Goal:
Copy these items line for line, with no changes.

Given records:
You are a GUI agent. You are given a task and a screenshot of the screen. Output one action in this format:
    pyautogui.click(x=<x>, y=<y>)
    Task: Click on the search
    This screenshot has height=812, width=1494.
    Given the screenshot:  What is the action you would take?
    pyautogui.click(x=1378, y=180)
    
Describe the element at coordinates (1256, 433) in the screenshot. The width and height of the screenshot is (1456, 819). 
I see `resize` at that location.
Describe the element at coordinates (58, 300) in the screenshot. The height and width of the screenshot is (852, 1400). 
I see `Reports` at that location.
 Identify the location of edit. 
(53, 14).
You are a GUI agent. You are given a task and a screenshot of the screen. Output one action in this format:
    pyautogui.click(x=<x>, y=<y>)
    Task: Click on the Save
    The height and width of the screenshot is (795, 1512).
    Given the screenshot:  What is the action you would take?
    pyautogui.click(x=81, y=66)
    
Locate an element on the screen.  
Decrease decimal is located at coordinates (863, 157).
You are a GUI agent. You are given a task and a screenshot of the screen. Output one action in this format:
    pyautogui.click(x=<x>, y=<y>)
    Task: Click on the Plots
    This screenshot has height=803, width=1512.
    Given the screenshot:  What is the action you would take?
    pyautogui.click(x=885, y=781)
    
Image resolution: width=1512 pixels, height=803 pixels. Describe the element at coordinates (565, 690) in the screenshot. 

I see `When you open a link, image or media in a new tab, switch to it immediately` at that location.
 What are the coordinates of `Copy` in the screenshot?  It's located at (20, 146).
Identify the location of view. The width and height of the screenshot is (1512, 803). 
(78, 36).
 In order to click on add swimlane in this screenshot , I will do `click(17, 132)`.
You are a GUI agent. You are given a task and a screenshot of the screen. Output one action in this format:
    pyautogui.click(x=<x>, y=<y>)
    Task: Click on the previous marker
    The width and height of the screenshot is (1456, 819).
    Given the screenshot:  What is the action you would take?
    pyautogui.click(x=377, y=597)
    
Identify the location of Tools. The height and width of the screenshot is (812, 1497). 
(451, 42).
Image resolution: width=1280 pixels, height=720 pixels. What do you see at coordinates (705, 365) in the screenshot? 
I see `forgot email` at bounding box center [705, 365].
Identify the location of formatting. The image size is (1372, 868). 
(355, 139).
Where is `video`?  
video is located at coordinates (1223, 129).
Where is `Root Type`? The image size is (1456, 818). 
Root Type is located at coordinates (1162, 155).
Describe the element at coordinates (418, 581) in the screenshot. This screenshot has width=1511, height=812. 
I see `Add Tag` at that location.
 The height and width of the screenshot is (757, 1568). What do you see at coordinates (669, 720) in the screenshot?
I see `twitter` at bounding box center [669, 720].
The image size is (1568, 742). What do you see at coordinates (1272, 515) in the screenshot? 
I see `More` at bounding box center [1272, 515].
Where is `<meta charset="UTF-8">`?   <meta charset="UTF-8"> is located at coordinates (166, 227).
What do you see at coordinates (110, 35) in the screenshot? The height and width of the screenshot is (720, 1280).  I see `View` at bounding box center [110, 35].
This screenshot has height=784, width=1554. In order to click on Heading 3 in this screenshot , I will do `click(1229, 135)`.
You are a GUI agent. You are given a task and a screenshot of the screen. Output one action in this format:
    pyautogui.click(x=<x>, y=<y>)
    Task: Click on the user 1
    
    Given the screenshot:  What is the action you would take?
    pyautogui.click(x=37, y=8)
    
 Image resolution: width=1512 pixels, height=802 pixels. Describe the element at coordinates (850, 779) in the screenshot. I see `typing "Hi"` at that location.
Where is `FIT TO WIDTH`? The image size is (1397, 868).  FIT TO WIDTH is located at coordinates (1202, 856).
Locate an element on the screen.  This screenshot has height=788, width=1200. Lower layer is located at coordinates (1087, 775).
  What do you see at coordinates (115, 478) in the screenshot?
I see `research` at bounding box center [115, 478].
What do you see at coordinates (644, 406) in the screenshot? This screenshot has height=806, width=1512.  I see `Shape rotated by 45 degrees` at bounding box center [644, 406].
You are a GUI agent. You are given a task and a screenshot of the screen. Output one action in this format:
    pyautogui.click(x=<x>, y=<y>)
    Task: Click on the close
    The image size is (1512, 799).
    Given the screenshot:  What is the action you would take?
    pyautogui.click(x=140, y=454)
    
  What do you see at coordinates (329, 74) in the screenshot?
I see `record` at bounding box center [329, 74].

Written answer:
You are a GUI agent. You are given a task and a screenshot of the screen. Output one action in this format:
    pyautogui.click(x=<x>, y=<y>)
    Task: Click on the search
    This screenshot has height=812, width=1494.
    Given the screenshot:  What is the action you would take?
    pyautogui.click(x=1378, y=180)
    
Describe the element at coordinates (1256, 433) in the screenshot. The width and height of the screenshot is (1456, 819). 
I see `resize` at that location.
Describe the element at coordinates (58, 300) in the screenshot. The height and width of the screenshot is (852, 1400). 
I see `Reports` at that location.
 Identify the location of edit. 
(53, 14).
You are a GUI agent. You are given a task and a screenshot of the screen. Output one action in this format:
    pyautogui.click(x=<x>, y=<y>)
    Task: Click on the Save
    The height and width of the screenshot is (795, 1512).
    Given the screenshot:  What is the action you would take?
    pyautogui.click(x=81, y=66)
    
Locate an element on the screen.  
Decrease decimal is located at coordinates (863, 157).
You are a GUI agent. You are given a task and a screenshot of the screen. Output one action in this format:
    pyautogui.click(x=<x>, y=<y>)
    Task: Click on the Plots
    This screenshot has height=803, width=1512.
    Given the screenshot:  What is the action you would take?
    pyautogui.click(x=885, y=781)
    
Image resolution: width=1512 pixels, height=803 pixels. Describe the element at coordinates (565, 690) in the screenshot. 

I see `When you open a link, image or media in a new tab, switch to it immediately` at that location.
 What are the coordinates of `Copy` in the screenshot?  It's located at (20, 146).
Identify the location of view. The width and height of the screenshot is (1512, 803). 
(78, 36).
 In order to click on add swimlane in this screenshot , I will do `click(17, 132)`.
You are a GUI agent. You are given a task and a screenshot of the screen. Output one action in this format:
    pyautogui.click(x=<x>, y=<y>)
    Task: Click on the previous marker
    The width and height of the screenshot is (1456, 819).
    Given the screenshot:  What is the action you would take?
    pyautogui.click(x=377, y=597)
    
Identify the location of Tools. The height and width of the screenshot is (812, 1497). 
(451, 42).
Image resolution: width=1280 pixels, height=720 pixels. What do you see at coordinates (705, 365) in the screenshot? 
I see `forgot email` at bounding box center [705, 365].
Identify the location of formatting. The image size is (1372, 868). 
(355, 139).
Where is `video`?  
video is located at coordinates (1223, 129).
Where is `Root Type`? The image size is (1456, 818). 
Root Type is located at coordinates (1162, 155).
Describe the element at coordinates (418, 581) in the screenshot. This screenshot has width=1511, height=812. 
I see `Add Tag` at that location.
 The height and width of the screenshot is (757, 1568). What do you see at coordinates (669, 720) in the screenshot?
I see `twitter` at bounding box center [669, 720].
The image size is (1568, 742). What do you see at coordinates (1272, 515) in the screenshot? 
I see `More` at bounding box center [1272, 515].
Where is `<meta charset="UTF-8">`?   <meta charset="UTF-8"> is located at coordinates (166, 227).
What do you see at coordinates (110, 35) in the screenshot? The height and width of the screenshot is (720, 1280).  I see `View` at bounding box center [110, 35].
This screenshot has height=784, width=1554. In order to click on Heading 3 in this screenshot , I will do `click(1229, 135)`.
You are a GUI agent. You are given a task and a screenshot of the screen. Output one action in this format:
    pyautogui.click(x=<x>, y=<y>)
    Task: Click on the user 1
    
    Given the screenshot:  What is the action you would take?
    pyautogui.click(x=37, y=8)
    
 Image resolution: width=1512 pixels, height=802 pixels. Describe the element at coordinates (850, 779) in the screenshot. I see `typing "Hi"` at that location.
Where is `FIT TO WIDTH`? The image size is (1397, 868).  FIT TO WIDTH is located at coordinates (1202, 856).
Locate an element on the screen.  This screenshot has height=788, width=1200. Lower layer is located at coordinates (1087, 775).
  What do you see at coordinates (115, 478) in the screenshot?
I see `research` at bounding box center [115, 478].
What do you see at coordinates (644, 406) in the screenshot? This screenshot has height=806, width=1512.  I see `Shape rotated by 45 degrees` at bounding box center [644, 406].
You are a GUI agent. You are given a task and a screenshot of the screen. Output one action in this format:
    pyautogui.click(x=<x>, y=<y>)
    Task: Click on the close
    The image size is (1512, 799).
    Given the screenshot:  What is the action you would take?
    pyautogui.click(x=140, y=454)
    
  What do you see at coordinates (329, 74) in the screenshot?
I see `record` at bounding box center [329, 74].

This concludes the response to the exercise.